- Xinzhuang Lisu and Dai Ethnic Township Location in Yunnan.
- Coordinates: 26°35′06″N 101°11′30″E﻿ / ﻿26.58500°N 101.19167°E
- Country: People's Republic of China
- Province: Yunnan
- Prefecture-level city: Lijiang
- County: Huaping County
- Incorporated (township): 1937

Area
- • Total: 276.6 km^{2} (106.8 sq mi)

Population (2017)
- • Total: 17,526
- • Density: 63.36/km^{2} (164.1/sq mi)
- Time zone: UTC+08:00 (China Standard)
- Postal code: 674804
- Area code: 0888

= Xinzhuang Lisu and Dai Ethnic Township =

Xinzhuang Lisu and Dai Ethnic Township (新庄傈僳族傣族乡 (新莊傈僳族傣族鄉, Xīnzhuāng Lìsùzú Dǎizú Xiāng)) is an ethnic township in Huaping County, Yunnan, China. As of the 2017 statistics it had a population of 17,526 and an area of 276.6 km2.

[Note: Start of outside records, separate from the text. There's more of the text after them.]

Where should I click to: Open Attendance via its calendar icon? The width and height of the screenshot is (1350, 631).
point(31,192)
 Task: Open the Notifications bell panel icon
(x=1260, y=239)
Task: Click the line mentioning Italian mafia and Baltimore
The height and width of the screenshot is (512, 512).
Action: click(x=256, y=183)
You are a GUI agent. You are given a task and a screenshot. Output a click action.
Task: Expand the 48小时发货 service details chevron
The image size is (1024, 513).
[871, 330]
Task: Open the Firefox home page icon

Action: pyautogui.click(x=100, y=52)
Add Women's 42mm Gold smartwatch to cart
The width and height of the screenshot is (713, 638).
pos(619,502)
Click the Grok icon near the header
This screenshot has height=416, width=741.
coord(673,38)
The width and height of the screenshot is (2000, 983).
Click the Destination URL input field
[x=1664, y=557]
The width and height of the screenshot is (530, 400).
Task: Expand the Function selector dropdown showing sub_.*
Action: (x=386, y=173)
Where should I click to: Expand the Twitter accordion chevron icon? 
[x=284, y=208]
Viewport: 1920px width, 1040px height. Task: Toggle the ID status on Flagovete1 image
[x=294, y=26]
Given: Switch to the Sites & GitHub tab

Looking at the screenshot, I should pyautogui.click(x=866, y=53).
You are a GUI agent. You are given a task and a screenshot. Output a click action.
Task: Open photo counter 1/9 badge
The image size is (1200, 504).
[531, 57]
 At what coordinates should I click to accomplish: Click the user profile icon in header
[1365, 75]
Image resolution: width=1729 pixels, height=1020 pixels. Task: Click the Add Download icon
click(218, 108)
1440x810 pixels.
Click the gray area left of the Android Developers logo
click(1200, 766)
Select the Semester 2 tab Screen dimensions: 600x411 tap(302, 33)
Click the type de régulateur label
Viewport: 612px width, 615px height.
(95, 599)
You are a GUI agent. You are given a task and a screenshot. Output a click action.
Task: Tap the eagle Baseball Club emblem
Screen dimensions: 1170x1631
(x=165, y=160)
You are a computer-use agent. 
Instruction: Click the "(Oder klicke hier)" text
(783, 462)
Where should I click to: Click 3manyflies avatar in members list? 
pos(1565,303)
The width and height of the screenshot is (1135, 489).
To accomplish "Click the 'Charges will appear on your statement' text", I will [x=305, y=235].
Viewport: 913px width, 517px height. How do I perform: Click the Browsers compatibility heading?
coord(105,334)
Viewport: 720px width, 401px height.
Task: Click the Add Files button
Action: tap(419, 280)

== Administrative division ==
As of 2016, the township is divided into seven villages:
- Xinzhuang (新庄村)
- Tianxing (天星村)
- Bian'ao (边凹村)
- Bade (八德村)
- Liangma (良马村)
- Desheng (德胜村)
- Lame (腊么村)

== History ==
In the Daoguang period (1821-1850) of the Qing dynasty (1644-1911), there is a house named "Xinzhuang" (新庄). Since then, more and more people settled down and formed a market.

In 1931, it belonged to the 5th District. The Xinbang Township (新邦乡) was set up in 1937.

After the establishment of the Communist State, in 1951, Xinabng Township and Qilian Township (七连乡) merged to form the 4th District. In 1958, it was renamed "Xinzhuang People's Commune" (新庄人民公社). Its name was changed to "Xinzhuang District" (新庄区) in 1983. In 1988, Xinzhuang Township (新庄乡) separated from the district.

== Geography ==
The township is situated at the western Huaping County.

The Liangma River (良马河), Bian'ao River (边凹河) and Xinzhuang River (新庄河) converged in this area.

== Economy ==
The region's economy is based on agriculture, animal husbandry, and nearby mineral resources. Vegetable, Dendrocalamus latiflorus and tobacco are the mainly economic plants of this region. Other commercial crops include citrus, walnut, zanthoxylum, mango. The region also has an abundance of coal, granite, limestone, kaolinite, feldspar, talc, gypsum, iron, and copper.

== Demographics ==

As of 2017, the National Bureau of Statistics of China estimates the township's population now to be 17,526. There are 10 ethnic groups in the town, such as Yi, Dai, Miao, Nakhi, and Lisu.

== Transportation ==
The township is connected to two highways: the China National Highway 353 and G4216 Expressway.